La nuit était déjà tombée derrière le clocher en face de l'appartement de la jeune femme lorsque celle-ci ferma son ordinateur après avoir réservé une place sur le vol Paris-Nagoya pour le lendemain. La fatigue et l'énervement cohabitait en elle et l'empêchait de rester en place jusqu'à ce que son regard se fixât sur son walker qu'elle avait démonté pour le nettoyer. Posée sur la tapisserie verte du billard, l'arme brillait toujours et les cartouches encore rangées dans leur boîte n'avait pas servi à Mireille une seule fois. Elle s'occupa à le rassembler et à le dissimuler dans son sac à main avant de rejoindre son lit qu'elle n'avait pas eu le temps de faire. Son sommeil fut hanté par la mélodie dont elle souffrait chaque note comme une larme arrachée à son inconscient.

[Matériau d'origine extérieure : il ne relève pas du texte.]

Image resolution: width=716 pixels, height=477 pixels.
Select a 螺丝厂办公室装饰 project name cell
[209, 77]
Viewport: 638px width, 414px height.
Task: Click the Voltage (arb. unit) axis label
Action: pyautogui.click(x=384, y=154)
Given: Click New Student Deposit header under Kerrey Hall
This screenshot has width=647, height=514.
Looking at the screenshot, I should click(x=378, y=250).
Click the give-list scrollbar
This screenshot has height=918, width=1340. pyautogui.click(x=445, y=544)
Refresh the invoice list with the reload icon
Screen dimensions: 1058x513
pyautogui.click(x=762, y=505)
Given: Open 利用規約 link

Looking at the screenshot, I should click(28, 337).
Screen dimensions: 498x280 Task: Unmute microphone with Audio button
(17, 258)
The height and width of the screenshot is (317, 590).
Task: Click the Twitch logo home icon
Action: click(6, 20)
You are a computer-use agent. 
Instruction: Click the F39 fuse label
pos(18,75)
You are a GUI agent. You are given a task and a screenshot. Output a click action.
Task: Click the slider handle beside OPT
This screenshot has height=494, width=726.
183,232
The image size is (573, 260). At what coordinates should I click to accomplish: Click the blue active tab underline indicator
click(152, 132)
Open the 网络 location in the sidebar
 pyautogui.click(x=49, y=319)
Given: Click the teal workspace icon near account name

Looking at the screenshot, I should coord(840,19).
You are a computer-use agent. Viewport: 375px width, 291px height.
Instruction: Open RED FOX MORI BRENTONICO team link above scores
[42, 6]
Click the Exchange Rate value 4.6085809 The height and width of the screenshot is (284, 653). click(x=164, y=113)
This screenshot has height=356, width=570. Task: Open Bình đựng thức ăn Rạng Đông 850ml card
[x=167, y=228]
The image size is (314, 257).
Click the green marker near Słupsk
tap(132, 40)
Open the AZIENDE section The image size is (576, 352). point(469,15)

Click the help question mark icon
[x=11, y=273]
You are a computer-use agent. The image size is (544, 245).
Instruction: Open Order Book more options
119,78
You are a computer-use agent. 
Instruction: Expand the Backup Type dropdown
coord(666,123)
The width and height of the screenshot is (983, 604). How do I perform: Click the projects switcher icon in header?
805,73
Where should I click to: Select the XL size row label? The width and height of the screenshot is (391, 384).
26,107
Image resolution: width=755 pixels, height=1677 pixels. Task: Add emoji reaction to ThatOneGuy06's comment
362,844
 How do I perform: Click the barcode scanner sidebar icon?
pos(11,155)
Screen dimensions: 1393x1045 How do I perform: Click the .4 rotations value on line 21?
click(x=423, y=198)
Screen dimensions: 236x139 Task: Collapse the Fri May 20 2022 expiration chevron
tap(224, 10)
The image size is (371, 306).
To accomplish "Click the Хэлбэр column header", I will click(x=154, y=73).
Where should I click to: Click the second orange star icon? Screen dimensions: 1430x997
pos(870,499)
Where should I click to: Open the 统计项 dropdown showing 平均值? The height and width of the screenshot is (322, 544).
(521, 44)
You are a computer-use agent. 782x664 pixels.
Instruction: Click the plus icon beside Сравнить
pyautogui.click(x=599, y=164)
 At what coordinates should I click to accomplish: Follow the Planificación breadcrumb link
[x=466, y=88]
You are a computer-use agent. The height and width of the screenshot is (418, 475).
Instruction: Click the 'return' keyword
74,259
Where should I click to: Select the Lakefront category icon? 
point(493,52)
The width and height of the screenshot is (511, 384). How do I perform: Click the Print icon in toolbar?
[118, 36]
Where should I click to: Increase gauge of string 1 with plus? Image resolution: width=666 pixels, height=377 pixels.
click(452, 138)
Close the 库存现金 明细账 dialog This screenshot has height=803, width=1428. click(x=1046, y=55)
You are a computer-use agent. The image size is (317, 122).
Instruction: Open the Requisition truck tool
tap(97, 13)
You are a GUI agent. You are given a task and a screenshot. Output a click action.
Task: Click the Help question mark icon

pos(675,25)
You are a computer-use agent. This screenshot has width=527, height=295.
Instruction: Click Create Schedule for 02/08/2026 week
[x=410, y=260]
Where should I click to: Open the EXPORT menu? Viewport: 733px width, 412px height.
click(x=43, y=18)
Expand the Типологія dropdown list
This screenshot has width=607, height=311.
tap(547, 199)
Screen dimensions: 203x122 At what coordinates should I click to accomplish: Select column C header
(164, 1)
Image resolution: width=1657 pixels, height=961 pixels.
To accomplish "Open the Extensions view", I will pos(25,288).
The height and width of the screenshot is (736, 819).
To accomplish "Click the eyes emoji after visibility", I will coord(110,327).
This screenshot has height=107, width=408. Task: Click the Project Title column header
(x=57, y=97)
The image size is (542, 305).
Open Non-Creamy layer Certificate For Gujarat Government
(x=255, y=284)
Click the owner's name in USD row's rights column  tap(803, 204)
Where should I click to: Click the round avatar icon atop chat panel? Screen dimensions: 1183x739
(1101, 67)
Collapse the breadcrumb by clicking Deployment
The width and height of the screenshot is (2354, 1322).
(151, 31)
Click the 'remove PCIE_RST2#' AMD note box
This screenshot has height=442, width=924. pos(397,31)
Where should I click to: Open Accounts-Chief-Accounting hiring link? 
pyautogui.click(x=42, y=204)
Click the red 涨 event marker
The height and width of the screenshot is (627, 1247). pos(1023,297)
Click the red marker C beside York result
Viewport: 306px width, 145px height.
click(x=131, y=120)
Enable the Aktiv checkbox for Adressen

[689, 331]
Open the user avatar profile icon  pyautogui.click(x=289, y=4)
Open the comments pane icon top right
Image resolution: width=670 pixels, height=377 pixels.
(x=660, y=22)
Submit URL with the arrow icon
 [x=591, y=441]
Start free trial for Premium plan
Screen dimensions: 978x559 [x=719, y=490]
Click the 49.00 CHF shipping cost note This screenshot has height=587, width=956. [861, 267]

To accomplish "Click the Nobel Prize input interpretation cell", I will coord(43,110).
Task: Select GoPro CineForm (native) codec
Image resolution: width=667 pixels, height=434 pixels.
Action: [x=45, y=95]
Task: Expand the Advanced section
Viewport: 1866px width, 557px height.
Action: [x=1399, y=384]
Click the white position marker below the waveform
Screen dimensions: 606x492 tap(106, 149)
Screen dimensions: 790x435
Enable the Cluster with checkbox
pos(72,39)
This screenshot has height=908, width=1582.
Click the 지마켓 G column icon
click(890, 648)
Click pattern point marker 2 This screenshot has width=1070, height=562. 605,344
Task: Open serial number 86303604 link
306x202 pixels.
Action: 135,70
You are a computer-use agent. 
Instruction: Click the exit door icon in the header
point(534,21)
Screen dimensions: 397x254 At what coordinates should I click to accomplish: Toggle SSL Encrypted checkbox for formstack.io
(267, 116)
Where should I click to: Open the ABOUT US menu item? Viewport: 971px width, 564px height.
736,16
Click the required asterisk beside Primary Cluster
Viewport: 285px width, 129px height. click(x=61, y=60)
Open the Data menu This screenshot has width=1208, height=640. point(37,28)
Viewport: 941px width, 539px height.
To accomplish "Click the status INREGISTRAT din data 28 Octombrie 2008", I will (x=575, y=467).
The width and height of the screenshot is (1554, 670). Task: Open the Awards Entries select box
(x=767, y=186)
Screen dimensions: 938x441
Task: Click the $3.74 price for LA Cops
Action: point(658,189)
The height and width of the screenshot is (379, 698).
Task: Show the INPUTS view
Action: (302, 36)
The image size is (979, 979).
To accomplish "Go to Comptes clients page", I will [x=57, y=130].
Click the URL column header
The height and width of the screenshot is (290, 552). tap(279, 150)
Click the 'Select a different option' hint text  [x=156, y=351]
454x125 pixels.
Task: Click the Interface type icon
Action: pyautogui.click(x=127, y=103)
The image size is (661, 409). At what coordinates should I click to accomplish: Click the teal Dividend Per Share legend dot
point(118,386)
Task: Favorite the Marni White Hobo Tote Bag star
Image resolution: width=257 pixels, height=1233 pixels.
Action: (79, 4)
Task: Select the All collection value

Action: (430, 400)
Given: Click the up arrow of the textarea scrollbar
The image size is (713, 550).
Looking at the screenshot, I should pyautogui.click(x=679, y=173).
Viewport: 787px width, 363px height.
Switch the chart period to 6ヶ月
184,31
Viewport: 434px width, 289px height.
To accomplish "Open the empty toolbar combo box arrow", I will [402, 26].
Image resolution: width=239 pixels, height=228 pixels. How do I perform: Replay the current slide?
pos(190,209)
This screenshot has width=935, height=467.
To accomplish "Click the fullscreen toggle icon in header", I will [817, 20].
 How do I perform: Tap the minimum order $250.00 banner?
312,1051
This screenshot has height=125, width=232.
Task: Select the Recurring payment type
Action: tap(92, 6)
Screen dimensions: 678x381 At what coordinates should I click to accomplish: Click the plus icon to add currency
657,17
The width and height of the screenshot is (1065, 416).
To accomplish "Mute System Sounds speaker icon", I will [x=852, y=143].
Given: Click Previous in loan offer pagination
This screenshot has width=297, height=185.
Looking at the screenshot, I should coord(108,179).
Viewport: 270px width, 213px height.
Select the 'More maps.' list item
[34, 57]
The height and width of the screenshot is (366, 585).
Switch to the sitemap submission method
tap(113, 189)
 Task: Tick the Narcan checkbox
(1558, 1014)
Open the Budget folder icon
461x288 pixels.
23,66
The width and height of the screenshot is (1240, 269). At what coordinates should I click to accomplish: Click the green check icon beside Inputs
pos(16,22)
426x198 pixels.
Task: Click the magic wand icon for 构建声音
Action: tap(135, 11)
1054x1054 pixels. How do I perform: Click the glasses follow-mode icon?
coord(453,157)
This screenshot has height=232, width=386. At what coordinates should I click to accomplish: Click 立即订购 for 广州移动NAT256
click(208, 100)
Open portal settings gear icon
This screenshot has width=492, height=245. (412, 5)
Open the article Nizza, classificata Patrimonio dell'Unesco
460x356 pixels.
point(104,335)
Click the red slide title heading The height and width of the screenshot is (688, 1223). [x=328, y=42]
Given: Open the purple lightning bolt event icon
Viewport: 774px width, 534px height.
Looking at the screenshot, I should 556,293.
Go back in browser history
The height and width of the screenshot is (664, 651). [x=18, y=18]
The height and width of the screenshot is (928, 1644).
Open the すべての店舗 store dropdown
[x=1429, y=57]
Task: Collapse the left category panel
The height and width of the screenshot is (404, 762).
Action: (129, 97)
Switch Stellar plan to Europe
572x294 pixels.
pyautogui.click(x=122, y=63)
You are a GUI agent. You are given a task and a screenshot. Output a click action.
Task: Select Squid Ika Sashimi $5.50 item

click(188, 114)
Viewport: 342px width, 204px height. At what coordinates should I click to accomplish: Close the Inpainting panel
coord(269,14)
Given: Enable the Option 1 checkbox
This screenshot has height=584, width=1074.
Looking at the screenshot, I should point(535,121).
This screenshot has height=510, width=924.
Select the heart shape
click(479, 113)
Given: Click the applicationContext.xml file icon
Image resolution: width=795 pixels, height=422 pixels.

« Mesdames, Mesdemoiselles et Messieurs, le personnel de bord vous informe que nous arriverons à Nagoya dans quinze minutes, la température extérieure est de vingt-deux degrés et le ciel nuageux. En espérant que vous avez fait un agréable voyage et passé une bonne nuit dans notre compagnie, nous vous souhaitons une belle journée. »
Mireille se réveilla brutalement et ne parvint à se consoler de son trouble que lorsque les échos de la mélodie se furent perdus derrière le sifflement des réacteurs. Mécaniquement, elle plongea la main dans son sac pour sentir la crosse de son arme, mais se prétexta de regarder l'heure sur son téléphone. Elle regarda ensuite le soleil se lever sous les nuages. L'avion était déjà passé sous la couverture nuageuse et les volets de bord de fuite sortaient lentement des ailes, entamant la décélération de l'appareil. Dans le reflet de la vitre, Mireille vit son visage encore à moitié endormi et se rendit compte que des larmes qu'elle avait versées durant son sommeil avaient abîmé le noir de ses yeux. Discrètement, la jeune femme retoucha son maquillage et attendit que l'heure de l'atterrissage arrivât en bouclant sa ceinture. Le chuintement des turbines se fit plus de plus en plus sourd et en contre-bas, Mireille aperçut la mégalopole en bord de mer. Il n'était pas encore sept heures et la ville se trouvait déjà au plus fort de son activité.
L'avion survola bientôt les infrastructures de l'aéroport et tous trains d'atterrissage dehors, l'appareil alla au contact de la piste et s'arrêta à l'entrée de l'aérogare sans incident. Mireille était arrivée à Nagoya.